Thank you for your willingness to help! I'm so glad you're reading this too. It will make it much easier to discuss. ... As far as the LDS go, I know just about nothing - hence my questions. ... I am really enjoying the writing and the stories so far. My questions have to do with the factual basis of the Ann Eliza story. What is the LDS view of her and does it match up with her representation in the book? Do you know if the "facts" about her parents and their lives are based in truth? I know that the "documents" he presents are not real but as I understand it, they are meant to represent the type of documents you could find. Do they seem to you to present accurate information, or do they contradict what you know of LDS history? I'm thinking specifically of Chauncey Webb - as you read, I'd like to hear your thoughts on him.
Also, I understand that the LDS are against plural marriage now. Did they give a reason for their change in belief? Since their current stand is in contradiction to their previous one, how is this explained?

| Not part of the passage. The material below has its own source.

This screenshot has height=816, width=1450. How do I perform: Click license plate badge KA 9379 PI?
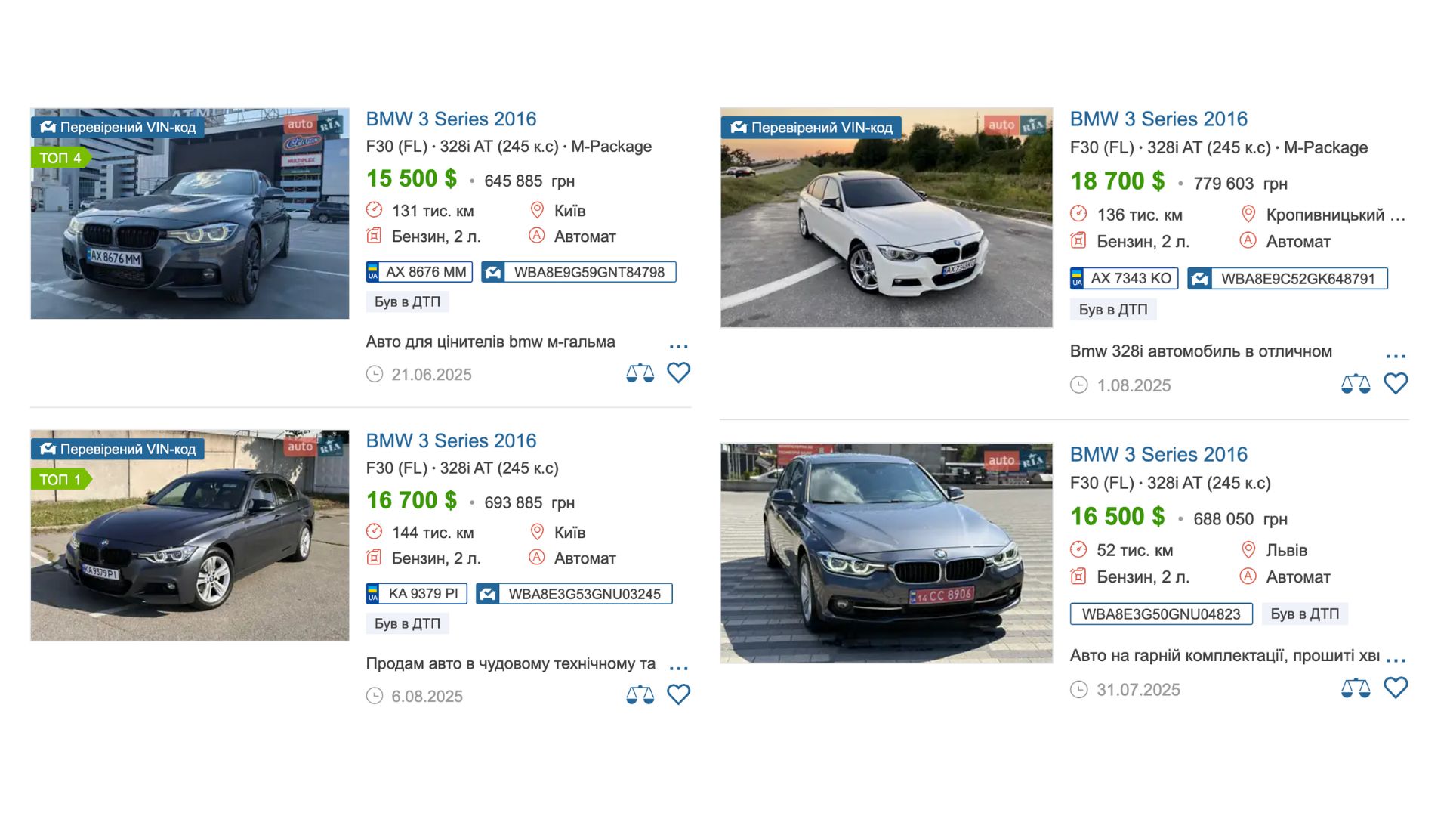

When my book club read The Da Vinci Code a while back it caused HUGE drama in our group. The non-Catholic members believed basically everything Dan Brown said about the Catholic Church while the Catholic members hated the book just on principle. Having a Catholic background ... I was able to point out the difference between facts and theories, truth and sensationalism, in the book. My concern in reading The 19th Wife is that due to my lack of knowledge about LDS, I could end up believing things that are not true just like the gals in my book club did. See my dilemma?!
Again, thanks for agreeing to help me out with this. I look forward to comparing notes with you!
To tell you the truth, church history is really, really broad! I myself am ignorant of much of its detailed background. The LDS church has many scholars that make their careers studying church history. I'm afraid I don't have any good answers for your questions.Again, these are just excerpts from the emails we exchanged, but I think you get the general idea.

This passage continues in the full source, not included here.